Les pays ont soumis leurs candidatures mercredi, une décision saluée par le secrétaire général de l’OTAN, Jens Stoltenberg. Les 30 pays membres vont maintenant examiner les demandes. La Finlande et la Suède pourraient devenir membres d’ici quelques mois si les réserves du président turc Recep Tayyip Erdogan peuvent être surmontées. D’autres pays de l’OTAN veulent agir rapidement.

Les défenseurs de Marioupol se sont accrochés à l’aciérie pendant des mois et contre toute attente, empêchant la Russie d’achever son occupation de la ville et de son port. Sa capture complète donnerait à la Russie un pont terrestre ininterrompu vers la péninsule de Crimée, qu’elle a saisie à l’Ukraine en 2014.

La chute de l’aciérie supprimerait également une distraction pour les planificateurs militaires russes qui concentrent ce qui reste de leur force d’invasion sur des batailles ailleurs dans l’est et le sud de l’Ukraine.

Au moins certains des combattants d’Azovstal qui ont déposé les armes ont été emmenés dans une ancienne colonie pénitentiaire située sur un territoire contrôlé par des séparatistes soutenus par la Russie. Leur statut juridique n’est pas clair.

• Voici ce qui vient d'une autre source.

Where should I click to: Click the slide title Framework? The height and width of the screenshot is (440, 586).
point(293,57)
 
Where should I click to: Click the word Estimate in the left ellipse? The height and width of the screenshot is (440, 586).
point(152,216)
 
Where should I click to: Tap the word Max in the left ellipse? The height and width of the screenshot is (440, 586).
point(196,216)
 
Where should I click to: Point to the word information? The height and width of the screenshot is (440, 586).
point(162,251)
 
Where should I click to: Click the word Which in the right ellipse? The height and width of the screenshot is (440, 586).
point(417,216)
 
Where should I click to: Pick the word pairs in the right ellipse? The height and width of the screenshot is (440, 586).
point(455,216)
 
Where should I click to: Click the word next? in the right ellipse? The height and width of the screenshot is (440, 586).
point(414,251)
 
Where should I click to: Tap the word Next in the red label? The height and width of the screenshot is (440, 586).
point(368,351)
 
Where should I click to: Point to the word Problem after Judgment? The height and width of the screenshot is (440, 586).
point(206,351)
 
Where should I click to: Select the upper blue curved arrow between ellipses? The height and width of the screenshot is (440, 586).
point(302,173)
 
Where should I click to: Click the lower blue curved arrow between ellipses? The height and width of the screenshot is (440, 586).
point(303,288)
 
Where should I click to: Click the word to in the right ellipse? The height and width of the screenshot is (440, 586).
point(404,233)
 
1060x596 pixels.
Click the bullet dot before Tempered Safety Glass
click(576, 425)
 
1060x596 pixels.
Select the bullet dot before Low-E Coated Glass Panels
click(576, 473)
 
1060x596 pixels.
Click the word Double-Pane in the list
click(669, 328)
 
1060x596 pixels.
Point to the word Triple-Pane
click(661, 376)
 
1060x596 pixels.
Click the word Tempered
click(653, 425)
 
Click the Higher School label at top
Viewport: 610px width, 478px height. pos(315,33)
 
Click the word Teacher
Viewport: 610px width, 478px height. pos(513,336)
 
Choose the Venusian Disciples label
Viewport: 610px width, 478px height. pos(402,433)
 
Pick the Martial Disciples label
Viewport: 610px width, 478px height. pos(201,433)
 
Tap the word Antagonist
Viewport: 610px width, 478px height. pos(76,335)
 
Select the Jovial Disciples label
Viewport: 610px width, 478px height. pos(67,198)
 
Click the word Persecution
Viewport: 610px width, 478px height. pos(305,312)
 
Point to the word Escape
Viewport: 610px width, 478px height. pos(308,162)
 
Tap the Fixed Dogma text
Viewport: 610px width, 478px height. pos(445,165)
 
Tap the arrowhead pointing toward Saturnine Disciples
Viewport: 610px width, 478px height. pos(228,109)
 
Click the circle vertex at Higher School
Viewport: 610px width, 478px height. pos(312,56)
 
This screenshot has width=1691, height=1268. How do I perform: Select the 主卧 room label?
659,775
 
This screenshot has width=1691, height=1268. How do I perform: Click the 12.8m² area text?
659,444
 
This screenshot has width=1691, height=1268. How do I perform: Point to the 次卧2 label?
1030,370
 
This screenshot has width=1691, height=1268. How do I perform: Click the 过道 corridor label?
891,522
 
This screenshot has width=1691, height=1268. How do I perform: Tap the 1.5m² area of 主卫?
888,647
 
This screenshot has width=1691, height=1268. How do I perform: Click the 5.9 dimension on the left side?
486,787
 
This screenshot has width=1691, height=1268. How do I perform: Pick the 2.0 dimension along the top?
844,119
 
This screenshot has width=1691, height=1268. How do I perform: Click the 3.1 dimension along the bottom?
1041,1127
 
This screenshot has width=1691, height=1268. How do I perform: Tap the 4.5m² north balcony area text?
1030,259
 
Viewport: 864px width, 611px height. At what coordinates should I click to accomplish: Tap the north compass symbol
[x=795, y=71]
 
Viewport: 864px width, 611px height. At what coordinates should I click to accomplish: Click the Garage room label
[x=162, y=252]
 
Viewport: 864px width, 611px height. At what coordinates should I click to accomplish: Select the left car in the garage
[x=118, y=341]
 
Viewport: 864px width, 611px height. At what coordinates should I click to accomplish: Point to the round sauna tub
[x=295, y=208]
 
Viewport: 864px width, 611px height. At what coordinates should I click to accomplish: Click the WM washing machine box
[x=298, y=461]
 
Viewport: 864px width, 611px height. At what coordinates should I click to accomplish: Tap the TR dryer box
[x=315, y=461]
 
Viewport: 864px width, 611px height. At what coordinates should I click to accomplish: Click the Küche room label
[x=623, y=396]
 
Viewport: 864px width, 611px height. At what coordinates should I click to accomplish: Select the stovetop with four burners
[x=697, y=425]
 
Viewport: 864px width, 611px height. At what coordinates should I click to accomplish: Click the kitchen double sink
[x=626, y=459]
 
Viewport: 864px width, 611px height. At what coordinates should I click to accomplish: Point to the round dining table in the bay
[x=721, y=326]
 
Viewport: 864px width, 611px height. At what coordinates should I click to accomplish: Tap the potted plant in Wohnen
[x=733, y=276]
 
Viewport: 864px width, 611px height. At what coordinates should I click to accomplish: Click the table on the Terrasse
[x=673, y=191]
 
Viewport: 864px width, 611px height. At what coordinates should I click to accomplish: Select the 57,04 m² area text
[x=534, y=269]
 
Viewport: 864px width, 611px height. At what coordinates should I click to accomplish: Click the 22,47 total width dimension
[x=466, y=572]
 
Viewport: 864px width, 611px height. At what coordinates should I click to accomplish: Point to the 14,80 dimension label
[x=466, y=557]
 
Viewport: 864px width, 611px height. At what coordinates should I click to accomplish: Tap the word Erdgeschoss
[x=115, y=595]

L’Associated Press a filmé des véhicules militaires portant le signe pro-Kremlin «Z» escortant un convoi d’autocars transportant les troupes, alors que des drapeaux soviétiques flottaient à des poteaux le long de la route. Environ deux douzaines de combattants ukrainiens ont été vues dans l’un des bus.

L’Ukraine dit espérer qu’ils pourront être échangés contre des prisonniers de guerre russes, mais que les négociations sont délicates et prennent du temps.

Le président ukrainien Volodymyr Zelensky a dit que «les médiateurs internationaux les plus influents sont impliqués» dans l’évacuation.

Mais le principal organe d’enquête fédéral russe a prévenu qu’il avait l’intention d’interroger les troupes pour «identifier les nationalistes» et déterminer s’ils étaient impliqués dans des crimes contre des civils. En outre, le plus haut procureur de Russie a demandé à la Cour suprême du pays de désigner le régiment ukrainien Azov – parmi les troupes qui composaient la garnison d’Azovstal – comme une organisation terroriste. Le régiment a des racines dans l’extrême droite.

Le parlement russe a prévu d’adopter une résolution mercredi pour empêcher l’échange de combattants du régiment Azov, ont indiqué les agences de presse russes.

Marioupol a été la cible de la Russie dès le début de l’invasion. La ville a été en grande partie rasée par des bombardements réguliers et l’Ukraine affirme que plus de 20 000 civils y ont été tués. Pendant le siège, les forces russes ont également lancé des frappes aériennes meurtrières sur une maternité et un théâtre où des civils s’étaient réfugiés. Près de 600 personnes auraient été tuées au théâtre.

Le ministère britannique de la Défense a indiqué mercredi dans son rapport quotidien des renseignements que la défense ukrainienne de Marioupol «a infligé des pertes de personnel coûteuses aux forces russes».

La médiatrice ukrainienne des droits de l’homme a révélé que l’armée russe détenait également plus de 3000 civils de Marioupol dans une autre ancienne colonie pénitentiaire.

Lyudmyla Denisova a dit que la plupart des civils sont détenus pendant un mois, mais que ceux considérés comme «particulièrement peu fiables», y compris les anciens soldats et policiers, sont détenus pendant deux mois. Parmi les détenus figurent une trentaine de volontaires qui ont livré des fournitures humanitaires à Marioupol alors qu’elle était assiégée, a-t-elle déclaré.